Taylor badgers Schmidt for a little while longer—one wonders what Schmidt thinks of all this—and then introduces him to the supervisor who will direct his scientifically calibrated labor:

Well, if you are a high-priced man, you will do exactly as this man tells you to-morrow, from morning till night. When he tells you to pick up a pig and walk, you pick it up and you walk, and when he tells you to sit down and rest, you sit down. You do that right straight through the day. And what's more, no back talk. Now a high-priced man does just what he's told to do, and no back talk. Do you understand that? When this man tells you to walk, you walk; when he tells you to sit down, you sit down, and you don't talk back at him.

"This seems to be rather rough talk," Taylor admits, but "[w]ith a man of the mentally sluggish type of Schmidt it is appropriate and not unkind." Later, Taylor observes that Schmidt "happened to be a man of the type of an ox…a man so stupid that he was unfitted to do most kinds of laboring work, even."

There's much to say about this depiction, and a number of critics, beginning with Upton Sinclair, have collectively said it: the insidious mix of scientific pretension, class and ethnic bias, and paternalism; the antagonistic management stance, the kind of authoritarian control that would lead to industrial inflexibility; the absolute gulf between managerial brains and worker brawn; the ruthlessness of full-blown industrial capitalism. All true.

In addition, though, I keep thinking of Schmidt himself, rereading Taylor's rendering, trying to imagine him beyond the borders of Taylor's page. Let us follow him through the plant, out into his world, down the road home. Though Taylor claims that a man like Schmidt "is so stupid that the word 'percentage' has no meaning to him," Taylor also tells us that Schmidt is building a house from his meager earnings. So, Schmidt had to calculate and budget, and even if he could not do formal arithmetic—we don’t know if he could or couldn't—he would have to be competent in the mathematics necessary for carpentry. And for him to plan and execute even a simple structure, use hand tools effectively, solicit and coordinate aid—all this requires way more intelligence than Taylor grants him.

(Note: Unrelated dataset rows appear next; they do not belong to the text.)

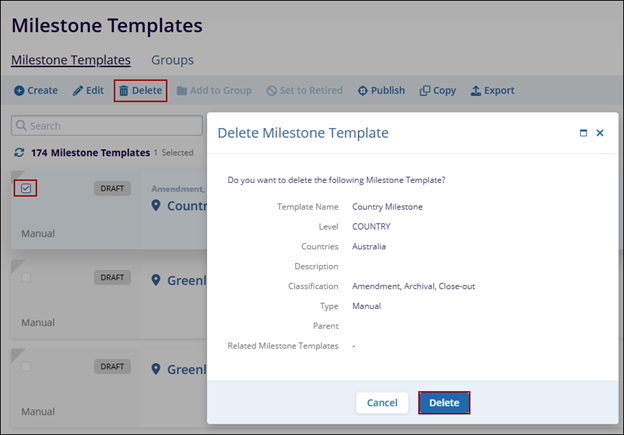Click the Delete trash icon in toolbar
The width and height of the screenshot is (624, 435).
(124, 91)
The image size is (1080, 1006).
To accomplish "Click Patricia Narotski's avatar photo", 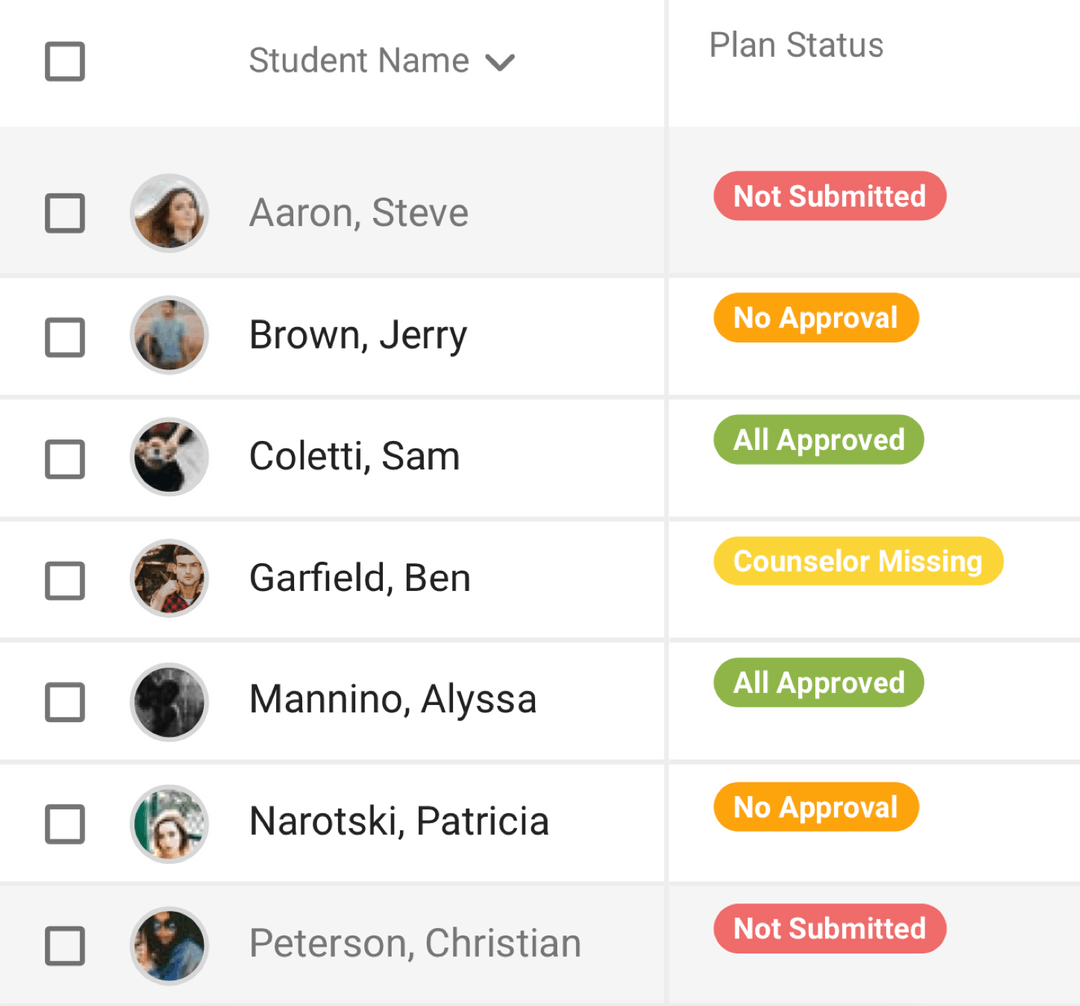I will coord(169,824).
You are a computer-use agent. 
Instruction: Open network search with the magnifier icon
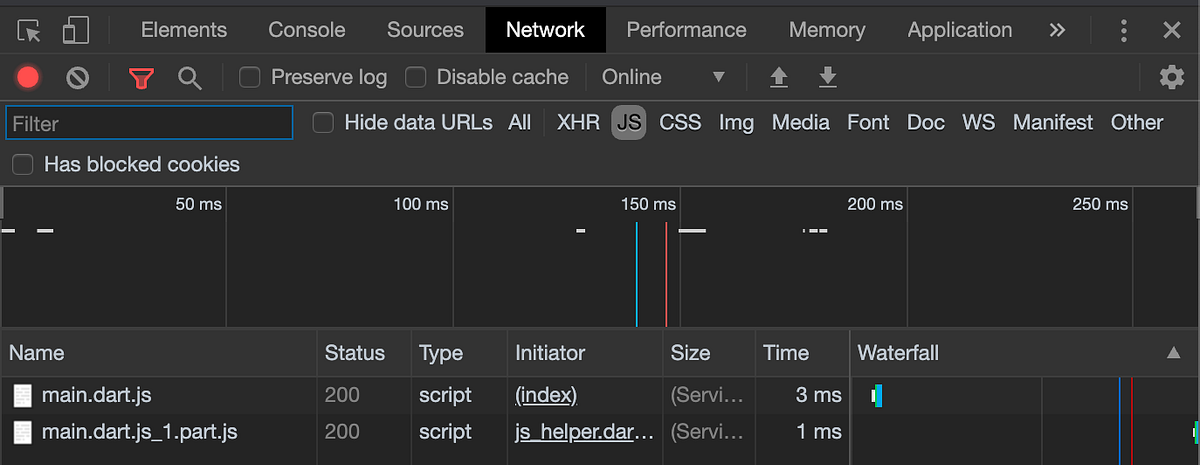[190, 77]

Taylor does not tell us if Schmidt is literate, but does note that many of the laborers "were foreigners and unable to read and write." If Schmidt were illiterate, did he develop informal literate networks to take care of personal and civic needs? We know that ethnic communities were rich in fraternal organizations that served as places of entertainment, but also as sites of political discussion and the exchange of news about the old country. Literate members would write letters, read newspapers aloud, both in their native language and English, and act as linguistic and culture brokers with mainstream institutions. The parish church or synagogue was another source of exposure to literate practices and social exchange, and, for some, a place of reflection.

Though Bethlehem Steel was not yet a site of significant union activity, labor unrest had already erupted in some sectors of steel, and discussions about safety, work conditions, and the length of the work day were in the air. Schmidt might well have heard the early rumblings about these issues and might have talked about them to others in the yard, the saloon, the neighborhood.

The point is that one cannot assume—as so many have—that the men looking back at us impassively from those photographs of the open ditch or the pouring of fiery steel, faded, blurring to silver, had no mental life, were sluggish, dull, like oxen.